── TEXTE DE LA PAGE

A priori au programme figureraient des continuateurs de/influencés par l'œuvre de H.P. Lovecraft (Ramsey Campbell, Colin Wilson, Brian Lumley, Clark Ashton Smith...), des nouvellistes tragiques du XVIe/XVIIe (Boiasteau, de Rosset), des écrivains du début XXe, en particulier allemands (Gustav Meyrink, H.H. Ewers), etc. Arthur Machen, W.H. Hodgson, et peut-être des coups de cœurs plus récents ou plus anciens. — C'est donc de tout. Mot d'ordre, le seuil entre réalité et irréalité, insolite, bizarre. Pas plus de SF que Cthulhu n'en exigerait.

Débutons par un exemple.

_________

Aujourd'hui Brian Lumley — Le coquillage de Chypre & La conque des grands fonds.

Où les trouver? — En français, ces deux nouvelles débutent le recueil paru chez NeO (Nouvelles éditions Oswald), L'Avant-poste des Grands Anciens ; il n'est pas aisé à trouver, et cela ne sera qu'en occasion.

Résumé & critique — Il s'agit de deux nouvelles indépendantes, mais qui se suivent ; la première fut apparemment le premier texte de Brian Lumley à être inspiré par H.P. Lovecraft, et la seconde fut rédigée plus tard ; les deux ont été écrites pour Weird Tales. Le coquillage de Chypre se présente comme la lettre d'un militaire retraité à un ami, lettre d'excuse pour tenter d'expliquer pourquoi être parti de manière assez impolie dès lors qu'il aperçut un plat d'huîtres au menu du repas. Il raconte ainsi la mésaventure qui lui arriva lorsque dans l'armée, en poste à Chypre, il fut le plus à même de saisir l'horrible fin d'un collègue passionné de conchyiologie. Celui-ci repéra un jour un coquillage à l'aspect étrange, manifestement doué de propriétés hypnotiques, ce qui lui permet de chasser de petits poissons. Souhaitant l'observer dans son environnement naturel avant de l'ajouter à sa collection de conques, l'homme plonge régulièrement à proximité ; cependant, rapidement, il s'aperçoit que le coquillage a remarqué sa présence, et tente de l'hypnotiser. évidemment, ses rêves deviennent horribles... et cela termine très mal pour lui. — Le second volet, La conque des grands fonds, aborde un autre coquillage étrange : il se présente comme la lettre de réponse de l'ami ayant organisé le dîner, se moquant du militaire et de sa trop grande imagination. Il s'amuse même à lui raconter une histoire dont il a eu ouï-dire : un homme collectionnant les coquillages se vit remettre un bien curieux spécimen par un marin qui revenait d'une expédition scientifique. Voulant nettoyer le coquillage par un bain d'acide doux, il s'aperçut en le replongeant par la suite dans l'eau que celui-ci était encore vivant et insensible à l'acide! étonné, il recommence avec une concentration plus forte, et l'aide d'un ami. Toujours rien! La conque elle-même semble incassable. Son ami a l'idée de tester une autre méthode, la chaleur, et ainsi l'attaque au chalumeau — expéditive méthode pour un coquillage préhistorique trop récalcitrant — voyant s'ils ne pourraient pas en faire sortir la créature dont on n'aperçoit qu'un petit opercule vert... Un cri étouffé résonne. L'homme se penche vers son ami pour le ranimer, mais s'écarte, plein d'horreur, en voyant un petit opercule vert se terrer tout au fond de la gorge de son ami. Et l'appartement prend feu.

────

__CONSIGNES ÉCRITES__.
A - Veuillez recopier tout le passage du texte sur les nouvelles de Brian Lumley qui va de « Où les trouver? » jusqu'à « sera qu'en occasion. ».
B - D'après le texte sur les nouvelles de Brian Lumley, pour quelle publication les deux nouvelles ont-elles été écrites ?
C - Rédigez la suite du texte sur les nouvelles de Brian Lumley après sa dernière phrase.
La liste qui suit n'a aucun lien avec le texte sur les nouvelles de Brian Lumley.

── DONNÉES FOURNIES

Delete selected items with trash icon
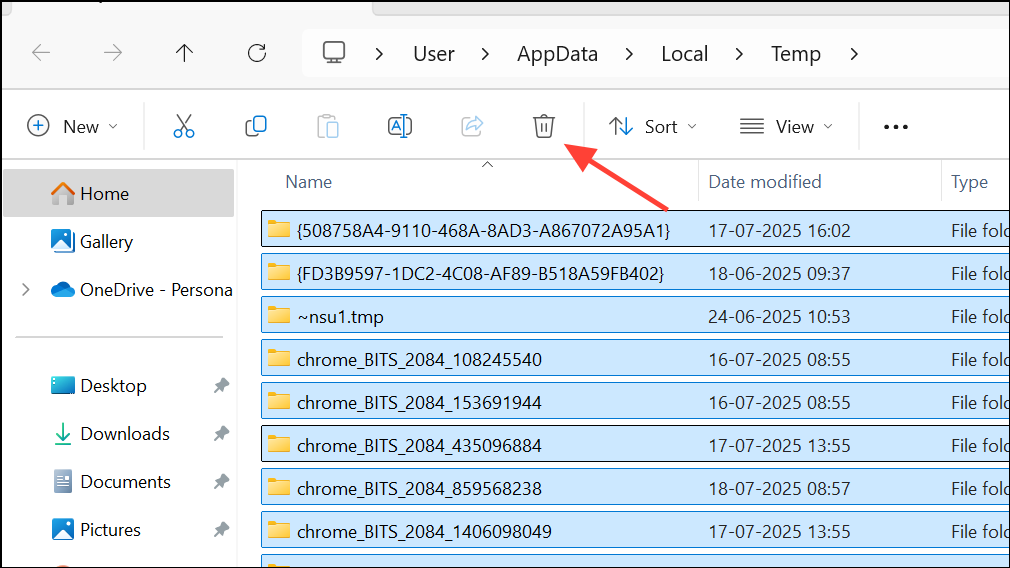The height and width of the screenshot is (568, 1010). (543, 126)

────

__RÉSULTATS OBTENUS__.
A -
Où les trouver? — En français, ces deux nouvelles débutent le recueil paru chez NeO (Nouvelles éditions Oswald), L'Avant-poste des Grands Anciens ; il n'est pas aisé à trouver, et cela ne sera qu'en occasion.

B - Pour Weird Tales.

C -
Résumer une histoire, c'est toujours très révélateur ; on en expurge quasiment toute la forme, et ne transparaît que l'idée toute nue. Dans les mauvais textes, cela permet de se rendre tout de suite compte de la nullité du récit. Mais il y a quatre types de bons textes : ceux qui tiennent à cause de leur histoire/scénario — cela devient flagrant au résumé, qui a tendance alors à rester assez proche de l'original — ceux qui tiennent à cause de leur style d'écriture — et qui, même avec une histoire moyenne, sont très agréables à lire ; le résumé semble si mauvais par rapport à la sensation que l'on a éprouvé en lisant le texte que les textes présentant ce cas de figure sont très faciles à repérer également — en troisième, ceux qui tiennent à cause des deux, et finalement, ceux qui sont tout simplement trop difficiles voire impossibles à résumer (généralement, de par tous les raccourcis et parti-pris que l'on serait obligé de prendre à s'essayer à l'exercice). — Ces deux nouvelles font partie du deuxième type, à mon sens. En quelque sorte, le fond n'est pas si effrayant que cela, ni même franchement extraordinaire ou surnaturel ; cependant la forme, d'une part au niveau du mode d'expression choisi — épistolaire — et d'autre part quant à la façon dont cela est raconté — dans la veine lovecraftienne — les héros, traumatisés, en gardent des traces à vie (dans Le coquillage de Chypre, le fait de ne plus pouvoir supporter la vue d'un plateau de fruit de mers — ce qui est d'ailleurs déjà en soi une référence à H.P. Lovecraft étant donné qu'il est de notoriété publique que cela était le cas de cet écrivain), ou adoptent un point de vue distant, cynique et moqueur (dans la deuxième nouvelle). — En sus de cela, l'utilisation judicieuse d'un vocabulaire adapté à la conchyiologie donne une touche très appréciable au texte. Ainsi, j'ai aimé.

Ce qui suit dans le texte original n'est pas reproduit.